GIVEN TEXT:
** START **
Doctor of Economics, Professor, Chief Research Fellow at the Center for World Politics and Strategic Analysis, Institute of China and Contemporary Asia of the Russian Academy of Sciences (RAS); Head of the Center for Russia’s Strategy in Asia, Institute of Economics of RAS

Ahead of the fifth Russia–ASEAN Summit, scheduled to take place in Kazan from June 17 to 19, 2026, and timed to coincide with the 35th anniversary of bilateral relations, it is worthwhile to reflect on the position and role of Southeast Asian nations amid the global geopolitical shift. As the postwar world order centered on Western dominance was running out of steam, a state of “global chaos” has taken hold, where countries across the Asia-Pacific are ever so aware of the risks of spillover effects from conflicts originating in other parts of the world.

Three destructive trends are having the most immediate impact on the region. First, the deep polarization between Washington and Beijing, which is undermining the inclusive mechanisms that took decades to build. Second, there is the phenomenon of “loss of agency” among small and medium-sized countries. We are witnessing a dangerous erosion of “ASEAN centrality”, as open structures are being replaced by closed, exclusive blocs. Third, traditional sources of tension are now being compounded by “digital fronts,” such as AI-driven disinformation campaigns and cross-border cybercrime, something that demands fundamentally different competencies from ASEAN.
** END **
DATA EXCERPT:
** START **
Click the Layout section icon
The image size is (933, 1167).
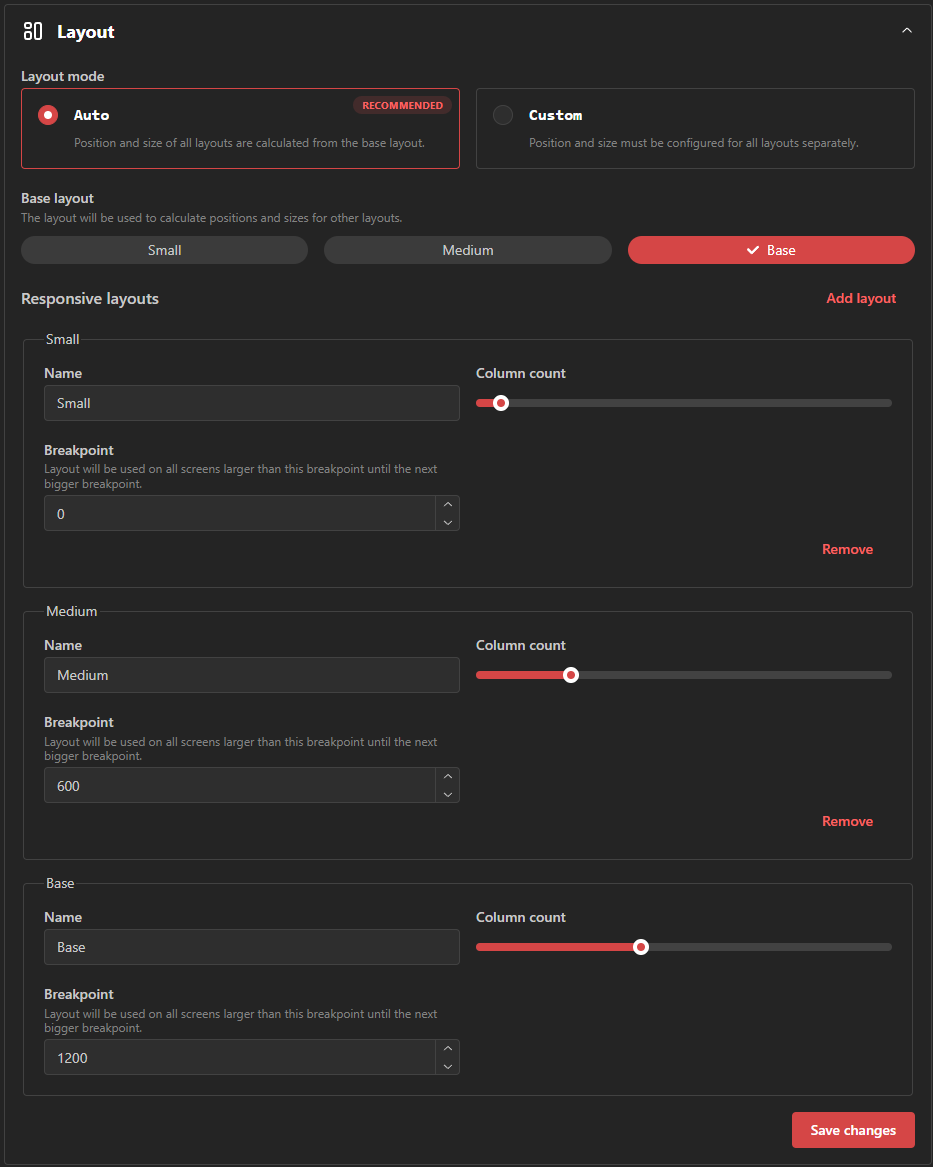pos(33,31)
** END **
TASKS TO PERFORM:
1. Write out, word for word, everything in the passage on Russia–ASEAN relations from "Doctor of Economics, Professor, Chief" down to "of the world.".
2. In the passage on Russia–ASEAN relations, in which city is the fifth Russia–ASEAN Summit scheduled to take place?

SOLUTIONS TO THE EXERCISE:
1.
Doctor of Economics, Professor, Chief Research Fellow at the Center for World Politics and Strategic Analysis, Institute of China and Contemporary Asia of the Russian Academy of Sciences (RAS); Head of the Center for Russia’s Strategy in Asia, Institute of Economics of RAS

Ahead of the fifth Russia–ASEAN Summit, scheduled to take place in Kazan from June 17 to 19, 2026, and timed to coincide with the 35th anniversary of bilateral relations, it is worthwhile to reflect on the position and role of Southeast Asian nations amid the global geopolitical shift. As the postwar world order centered on Western dominance was running out of steam, a state of “global chaos” has taken hold, where countries across the Asia-Pacific are ever so aware of the risks of spillover effects from conflicts originating in other parts of the world.

2. Kazan.